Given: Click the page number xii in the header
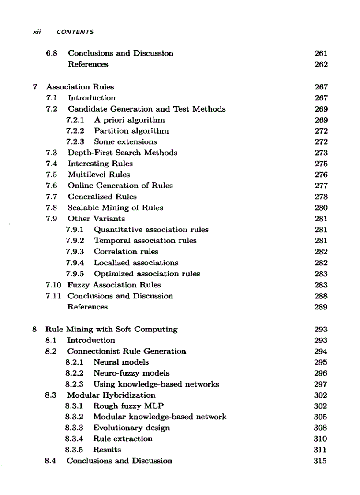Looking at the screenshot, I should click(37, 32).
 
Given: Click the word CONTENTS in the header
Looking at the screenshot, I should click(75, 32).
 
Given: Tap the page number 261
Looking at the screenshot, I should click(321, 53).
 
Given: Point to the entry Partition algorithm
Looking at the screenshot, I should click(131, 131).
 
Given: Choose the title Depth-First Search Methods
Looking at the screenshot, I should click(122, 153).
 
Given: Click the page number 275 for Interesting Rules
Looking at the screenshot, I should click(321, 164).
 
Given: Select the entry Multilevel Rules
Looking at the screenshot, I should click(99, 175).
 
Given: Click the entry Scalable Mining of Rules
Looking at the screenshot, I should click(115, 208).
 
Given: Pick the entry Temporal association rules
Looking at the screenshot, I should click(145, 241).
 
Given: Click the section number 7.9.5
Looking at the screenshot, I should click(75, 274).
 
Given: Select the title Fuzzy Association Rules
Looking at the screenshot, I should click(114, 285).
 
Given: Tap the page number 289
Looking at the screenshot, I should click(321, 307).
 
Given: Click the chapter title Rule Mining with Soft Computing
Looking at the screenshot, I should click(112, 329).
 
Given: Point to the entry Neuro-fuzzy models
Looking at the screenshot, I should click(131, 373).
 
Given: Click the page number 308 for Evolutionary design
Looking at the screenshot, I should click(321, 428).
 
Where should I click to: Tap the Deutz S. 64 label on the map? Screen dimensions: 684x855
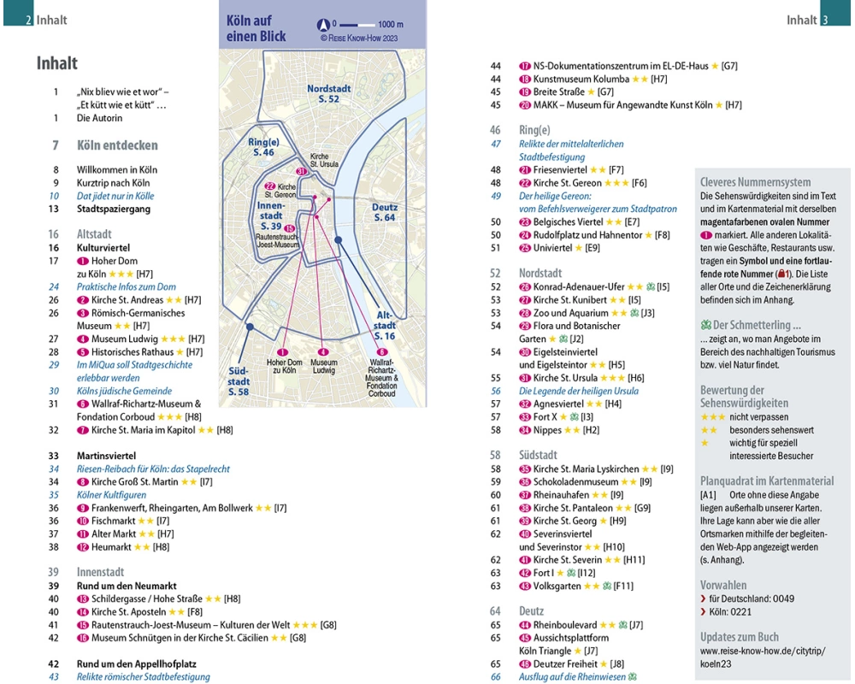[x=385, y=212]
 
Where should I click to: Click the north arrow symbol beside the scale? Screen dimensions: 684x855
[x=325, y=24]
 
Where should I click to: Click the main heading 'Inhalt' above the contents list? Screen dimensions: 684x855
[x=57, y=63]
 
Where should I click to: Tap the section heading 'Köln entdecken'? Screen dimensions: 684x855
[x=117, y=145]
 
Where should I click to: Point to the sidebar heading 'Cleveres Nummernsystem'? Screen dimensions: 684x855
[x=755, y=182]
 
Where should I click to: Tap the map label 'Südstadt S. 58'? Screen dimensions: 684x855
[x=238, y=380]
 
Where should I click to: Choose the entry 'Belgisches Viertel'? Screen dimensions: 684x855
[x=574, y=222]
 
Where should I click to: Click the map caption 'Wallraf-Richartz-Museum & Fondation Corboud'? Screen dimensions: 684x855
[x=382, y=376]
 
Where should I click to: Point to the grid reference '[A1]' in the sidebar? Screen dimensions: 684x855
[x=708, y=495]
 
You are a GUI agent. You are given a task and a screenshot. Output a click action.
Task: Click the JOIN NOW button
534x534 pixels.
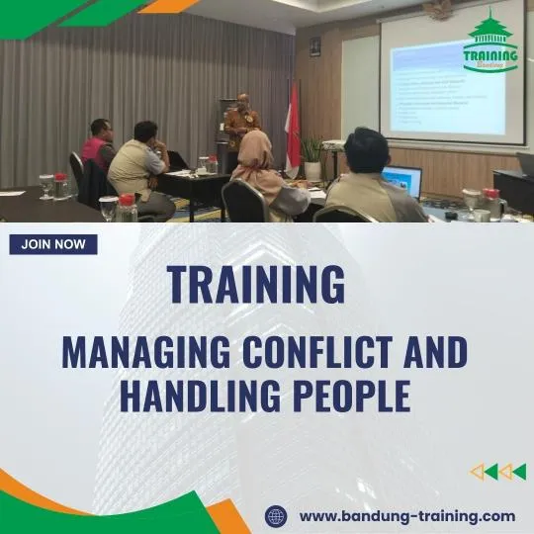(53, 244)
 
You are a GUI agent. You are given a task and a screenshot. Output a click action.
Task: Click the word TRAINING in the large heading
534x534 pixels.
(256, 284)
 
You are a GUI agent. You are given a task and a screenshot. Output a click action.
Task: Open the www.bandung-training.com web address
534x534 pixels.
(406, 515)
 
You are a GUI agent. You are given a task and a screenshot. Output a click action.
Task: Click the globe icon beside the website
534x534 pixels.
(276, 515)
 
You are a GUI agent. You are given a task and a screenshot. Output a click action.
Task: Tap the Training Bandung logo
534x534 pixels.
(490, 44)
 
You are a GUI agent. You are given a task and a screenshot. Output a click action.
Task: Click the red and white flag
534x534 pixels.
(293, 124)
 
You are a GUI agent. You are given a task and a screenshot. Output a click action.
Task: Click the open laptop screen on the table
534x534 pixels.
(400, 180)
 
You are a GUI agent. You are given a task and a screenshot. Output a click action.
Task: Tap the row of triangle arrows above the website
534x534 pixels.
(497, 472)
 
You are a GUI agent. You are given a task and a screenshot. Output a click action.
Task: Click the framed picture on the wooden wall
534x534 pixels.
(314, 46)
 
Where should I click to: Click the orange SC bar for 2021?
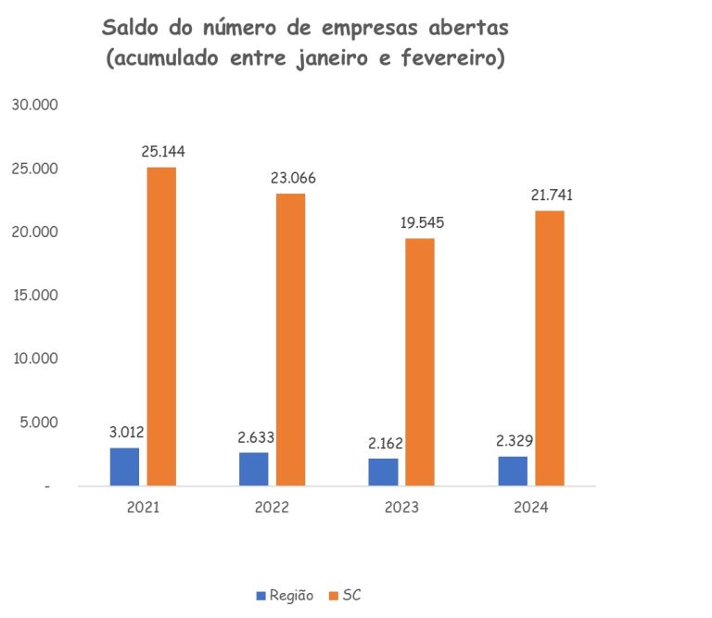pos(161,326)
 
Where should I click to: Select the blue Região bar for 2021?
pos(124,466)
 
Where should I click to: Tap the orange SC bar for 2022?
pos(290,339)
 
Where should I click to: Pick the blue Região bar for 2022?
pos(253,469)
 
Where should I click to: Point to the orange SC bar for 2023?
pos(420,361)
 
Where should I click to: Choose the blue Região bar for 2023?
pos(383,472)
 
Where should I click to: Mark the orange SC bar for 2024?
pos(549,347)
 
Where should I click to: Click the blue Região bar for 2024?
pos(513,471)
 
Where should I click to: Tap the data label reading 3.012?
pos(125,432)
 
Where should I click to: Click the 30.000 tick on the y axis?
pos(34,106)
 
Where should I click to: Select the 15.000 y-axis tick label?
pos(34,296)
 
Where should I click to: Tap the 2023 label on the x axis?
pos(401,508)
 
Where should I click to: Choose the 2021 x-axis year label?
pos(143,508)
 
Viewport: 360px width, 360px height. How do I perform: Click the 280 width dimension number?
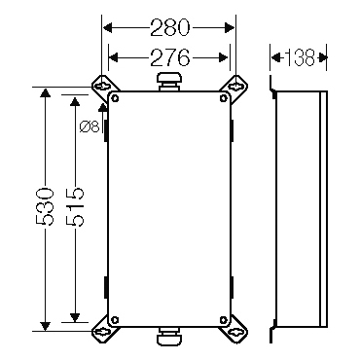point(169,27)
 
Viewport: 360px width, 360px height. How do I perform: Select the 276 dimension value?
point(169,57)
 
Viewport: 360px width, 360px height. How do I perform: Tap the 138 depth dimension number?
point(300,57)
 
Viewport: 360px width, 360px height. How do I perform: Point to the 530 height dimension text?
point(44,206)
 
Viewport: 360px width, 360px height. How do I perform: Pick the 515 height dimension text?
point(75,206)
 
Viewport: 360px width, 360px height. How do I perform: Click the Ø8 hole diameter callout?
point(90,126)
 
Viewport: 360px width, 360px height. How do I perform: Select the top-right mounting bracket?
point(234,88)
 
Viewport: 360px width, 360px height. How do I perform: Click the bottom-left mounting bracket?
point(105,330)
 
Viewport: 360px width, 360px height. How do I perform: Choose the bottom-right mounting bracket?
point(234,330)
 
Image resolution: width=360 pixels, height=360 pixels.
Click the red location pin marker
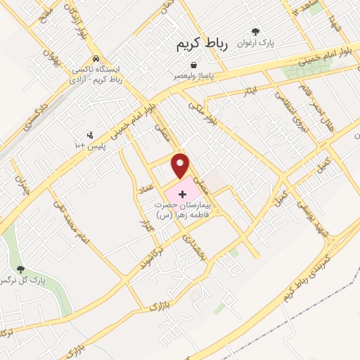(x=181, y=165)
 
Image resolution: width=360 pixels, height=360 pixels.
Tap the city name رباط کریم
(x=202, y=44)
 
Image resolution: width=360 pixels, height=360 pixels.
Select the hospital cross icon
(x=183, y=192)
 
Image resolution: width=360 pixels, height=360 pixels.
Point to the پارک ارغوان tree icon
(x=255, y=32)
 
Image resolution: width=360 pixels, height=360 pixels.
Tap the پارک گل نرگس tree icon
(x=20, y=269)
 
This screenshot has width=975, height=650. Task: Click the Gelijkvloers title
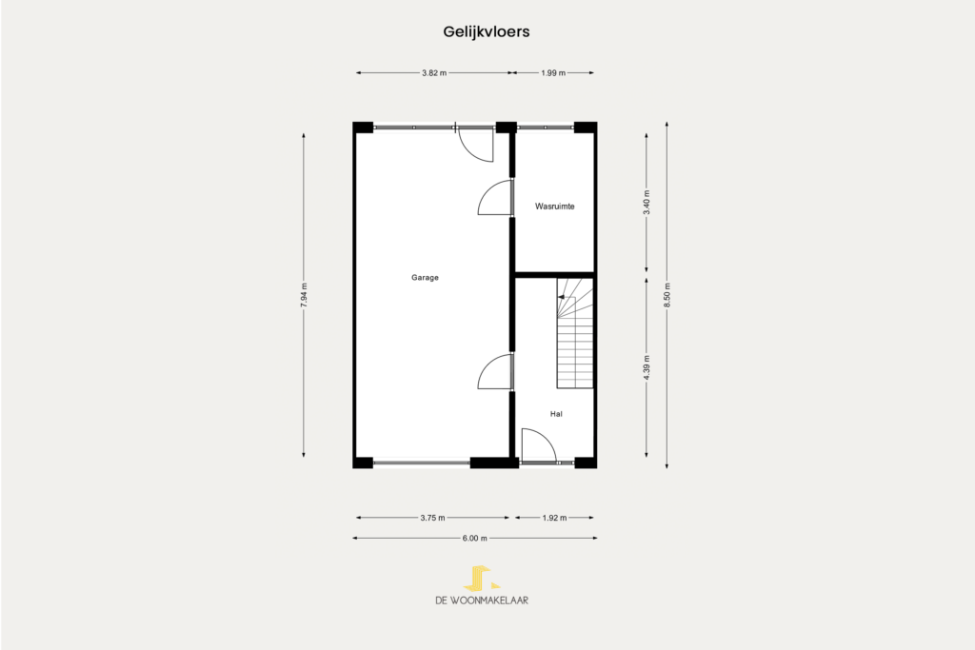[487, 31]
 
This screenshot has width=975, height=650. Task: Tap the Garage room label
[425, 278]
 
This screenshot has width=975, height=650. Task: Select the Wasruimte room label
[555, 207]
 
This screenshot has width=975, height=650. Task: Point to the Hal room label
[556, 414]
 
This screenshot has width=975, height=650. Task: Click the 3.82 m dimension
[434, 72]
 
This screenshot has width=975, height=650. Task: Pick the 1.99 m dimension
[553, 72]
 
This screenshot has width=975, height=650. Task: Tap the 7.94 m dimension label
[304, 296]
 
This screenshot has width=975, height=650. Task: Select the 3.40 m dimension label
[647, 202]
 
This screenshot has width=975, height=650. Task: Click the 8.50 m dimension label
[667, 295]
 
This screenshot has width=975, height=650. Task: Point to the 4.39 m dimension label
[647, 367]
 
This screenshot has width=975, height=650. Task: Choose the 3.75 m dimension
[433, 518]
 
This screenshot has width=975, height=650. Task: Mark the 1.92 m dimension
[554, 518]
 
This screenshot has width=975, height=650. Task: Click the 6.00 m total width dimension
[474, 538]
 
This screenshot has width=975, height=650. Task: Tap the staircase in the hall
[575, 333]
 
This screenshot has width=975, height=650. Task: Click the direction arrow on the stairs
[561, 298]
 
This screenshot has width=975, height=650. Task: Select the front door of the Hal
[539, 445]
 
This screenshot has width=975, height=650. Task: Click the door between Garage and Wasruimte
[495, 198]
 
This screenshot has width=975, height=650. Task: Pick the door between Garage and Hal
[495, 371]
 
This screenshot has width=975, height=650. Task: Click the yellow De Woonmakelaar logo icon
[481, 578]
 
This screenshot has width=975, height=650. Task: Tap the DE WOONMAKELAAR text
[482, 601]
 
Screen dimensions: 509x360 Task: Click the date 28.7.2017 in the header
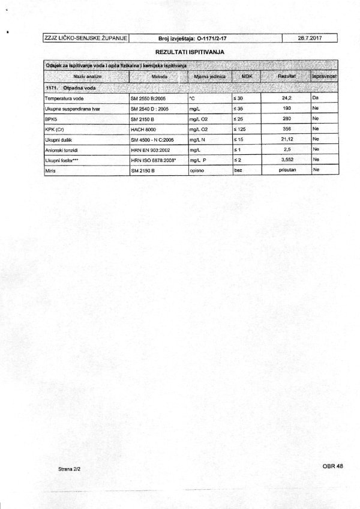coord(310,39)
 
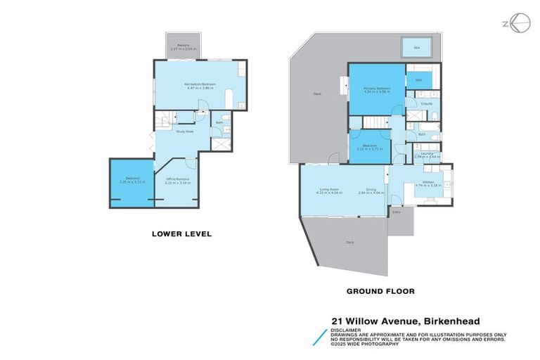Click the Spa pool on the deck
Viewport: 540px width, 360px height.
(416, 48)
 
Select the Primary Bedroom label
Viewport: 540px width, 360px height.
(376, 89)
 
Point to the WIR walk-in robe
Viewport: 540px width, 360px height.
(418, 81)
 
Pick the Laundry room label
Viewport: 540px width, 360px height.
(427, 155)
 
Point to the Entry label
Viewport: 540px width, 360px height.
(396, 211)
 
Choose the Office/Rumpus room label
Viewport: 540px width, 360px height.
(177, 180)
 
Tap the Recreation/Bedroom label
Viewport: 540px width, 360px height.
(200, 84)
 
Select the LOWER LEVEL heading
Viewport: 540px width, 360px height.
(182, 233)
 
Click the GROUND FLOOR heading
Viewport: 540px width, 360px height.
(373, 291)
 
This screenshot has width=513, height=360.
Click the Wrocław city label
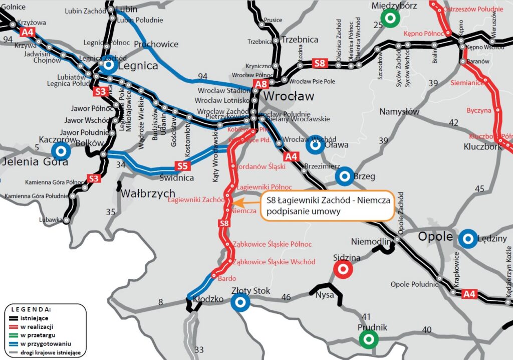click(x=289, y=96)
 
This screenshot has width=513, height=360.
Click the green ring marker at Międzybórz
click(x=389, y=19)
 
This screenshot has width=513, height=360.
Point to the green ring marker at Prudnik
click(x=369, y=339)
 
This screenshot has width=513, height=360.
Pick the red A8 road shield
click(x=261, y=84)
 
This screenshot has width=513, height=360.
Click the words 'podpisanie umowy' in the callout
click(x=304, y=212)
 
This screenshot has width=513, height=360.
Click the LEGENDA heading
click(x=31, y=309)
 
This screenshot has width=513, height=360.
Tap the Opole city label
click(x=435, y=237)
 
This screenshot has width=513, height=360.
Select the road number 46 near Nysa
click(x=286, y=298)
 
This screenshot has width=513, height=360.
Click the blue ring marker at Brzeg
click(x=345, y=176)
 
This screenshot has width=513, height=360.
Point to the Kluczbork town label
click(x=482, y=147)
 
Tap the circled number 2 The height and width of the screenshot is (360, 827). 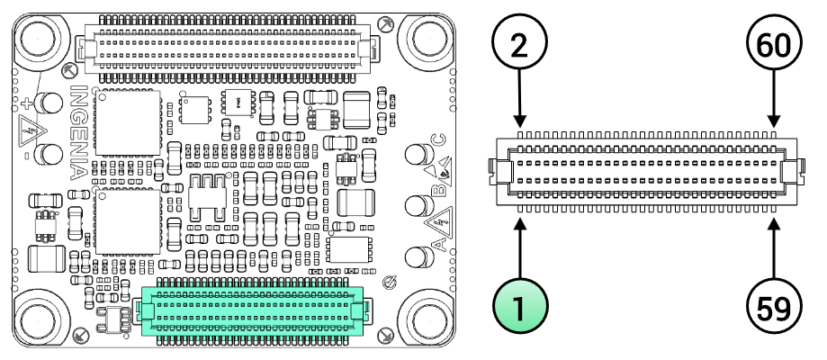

★ ★ ★ ★ ★

** Your instructions **
Copy out every line of the material that contains the word "city". Capital and small letters must match.

** Solution below **
Tap the city name رباط کریم
Click the Wrocław city label
Tap the Opole city label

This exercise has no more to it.